Contrato para a construção do Porto de Mariel é acessível para qualquer cidadão.

Os contratos ainda têm dois aditivos epistolar e cinco etapas das obras de ampliação e modernização do Porto Mariel e de sua infraestrutura de acesso. O valor total da obra chegou a US$ 682 milhões, sendo conduzido pela Odebrecht com pagamento até 2034. Em dezembro de 2018, Cuba, que deixou de fazer os pagamentos, passou a dever US$ 40 milhões.

Dívida, aliás, que não atrapalhou o lucro do banco. Em nota publicada em março de 2019, ou seja, ainda na presidência de Joaquim Levy, o banco informou que o BNDES registrou lucro líquido de R$ 6,7 bilhões no ano passado. O aumento de 8,5% no lucro líquido explica-se principalmente pelo aumento da venda de participações societárias.
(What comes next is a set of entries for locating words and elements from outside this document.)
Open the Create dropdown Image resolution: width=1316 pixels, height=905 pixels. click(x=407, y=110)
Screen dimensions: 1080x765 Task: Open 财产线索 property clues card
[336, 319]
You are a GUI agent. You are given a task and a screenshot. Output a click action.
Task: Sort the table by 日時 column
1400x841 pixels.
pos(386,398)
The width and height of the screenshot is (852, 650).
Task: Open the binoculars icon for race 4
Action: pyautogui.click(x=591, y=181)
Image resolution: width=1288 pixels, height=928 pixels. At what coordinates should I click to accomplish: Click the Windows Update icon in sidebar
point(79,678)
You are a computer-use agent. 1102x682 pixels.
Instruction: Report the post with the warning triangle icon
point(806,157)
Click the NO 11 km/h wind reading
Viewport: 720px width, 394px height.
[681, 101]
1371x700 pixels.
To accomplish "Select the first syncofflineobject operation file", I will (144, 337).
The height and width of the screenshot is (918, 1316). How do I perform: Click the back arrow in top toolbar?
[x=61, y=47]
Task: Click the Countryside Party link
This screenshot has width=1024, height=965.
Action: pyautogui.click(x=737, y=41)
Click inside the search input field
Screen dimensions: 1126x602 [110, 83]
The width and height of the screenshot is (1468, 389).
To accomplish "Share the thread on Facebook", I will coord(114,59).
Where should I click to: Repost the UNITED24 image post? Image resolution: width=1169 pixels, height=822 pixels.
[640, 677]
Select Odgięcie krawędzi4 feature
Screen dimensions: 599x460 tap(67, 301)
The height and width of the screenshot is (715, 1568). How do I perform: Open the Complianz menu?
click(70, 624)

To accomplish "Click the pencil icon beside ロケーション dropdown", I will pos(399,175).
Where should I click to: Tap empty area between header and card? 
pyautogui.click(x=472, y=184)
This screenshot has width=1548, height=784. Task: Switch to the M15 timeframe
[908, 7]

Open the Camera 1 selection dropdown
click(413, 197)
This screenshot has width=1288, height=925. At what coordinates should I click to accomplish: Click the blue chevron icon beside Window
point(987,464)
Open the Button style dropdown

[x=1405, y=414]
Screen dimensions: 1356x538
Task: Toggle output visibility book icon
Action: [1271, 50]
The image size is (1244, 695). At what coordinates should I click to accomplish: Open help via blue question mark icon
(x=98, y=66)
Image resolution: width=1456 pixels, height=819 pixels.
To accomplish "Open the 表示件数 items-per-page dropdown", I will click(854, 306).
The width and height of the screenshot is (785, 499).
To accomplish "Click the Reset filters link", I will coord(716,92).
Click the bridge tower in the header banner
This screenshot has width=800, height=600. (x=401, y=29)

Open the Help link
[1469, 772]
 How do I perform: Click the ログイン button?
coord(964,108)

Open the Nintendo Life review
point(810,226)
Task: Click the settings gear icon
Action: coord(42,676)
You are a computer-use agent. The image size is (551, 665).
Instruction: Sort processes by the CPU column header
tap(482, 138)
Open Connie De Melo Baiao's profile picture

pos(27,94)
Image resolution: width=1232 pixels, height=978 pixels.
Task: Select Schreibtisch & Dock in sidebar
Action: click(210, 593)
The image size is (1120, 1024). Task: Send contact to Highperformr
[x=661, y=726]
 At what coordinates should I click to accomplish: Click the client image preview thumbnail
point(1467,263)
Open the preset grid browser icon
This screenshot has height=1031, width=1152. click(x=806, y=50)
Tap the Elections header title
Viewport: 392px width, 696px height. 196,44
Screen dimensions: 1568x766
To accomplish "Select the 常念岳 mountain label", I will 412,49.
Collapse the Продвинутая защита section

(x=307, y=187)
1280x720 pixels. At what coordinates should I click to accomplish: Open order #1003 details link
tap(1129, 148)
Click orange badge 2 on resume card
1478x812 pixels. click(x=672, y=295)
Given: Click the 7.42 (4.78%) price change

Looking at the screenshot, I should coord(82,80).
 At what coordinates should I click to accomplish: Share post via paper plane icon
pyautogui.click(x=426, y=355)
“As provisões em 2018 somaram R$ 5,9 bilhões, decorrentes principalmente de R$ 2,2 bilhões associados aos empréstimos para a Venezuela e R$ 2,2 bilhões associados aos empréstimos para Cuba, inadimplentes”, torna público o banco.

Transparência e fake news
Ainda em 2016, no auge dos pedidos de impeachment da presidente Dilma Roussef, o BNDES divulgava nota contra as alegações de que o banco estava “financiando ditaduras”. O tema, portanto, explorado pelo presidente Jair Bolsonaro atualmente, já era desmentido há três anos.

“O BNDES não envia recursos para fora do país. Os desembolsos de seus financiamentos a exportação são realizados no Brasil e em reais, após a comprovação por meio de documentos de que a exportação dos bens ou serviços correspondentes foi efetivamente realizada”.

Em resposta à advogada e atualmente deputada estadual Janaína Paschoal (PSL/SP), aliada do presidente Jair Bolsonaro e responsável pelo pedido de impeachment, o banco argumentou que não existem contratos sigilosos. Janaína disse, em comissão especial da Câmara, que não entendia por que essas remessas eram feitas sob sigilo.

Para o banco, no entanto, o “BNDES não possui operações sigilosas. Todas as operações, inclusive aquelas referentes aos créditos destinados a apoiar exportações de bens e serviços brasileiros em obras de engenharia em Cuba e Angola, estão disponíveis para consulta por qualquer cidadão por meio do site do Banco”.

Mesmo passado três anos ainda paira entre os bolsonaristas a tentativa de dizer que existe uma verdadeira “caixa-preta” em contratos que são públicos e não são considerados ilícitos.

Hoje, 24 de junho, a CPI do BNDES, criada em 12 de julho de 2015, há quase quatro anos, realiza mais uma reunião para a tomada de depoimento do executivo da Odebrecht, Ernesto Sá Vieira Baiardi, e  do ex-ministro da Fazenda, Joaquim Vieira Ferreira Levy.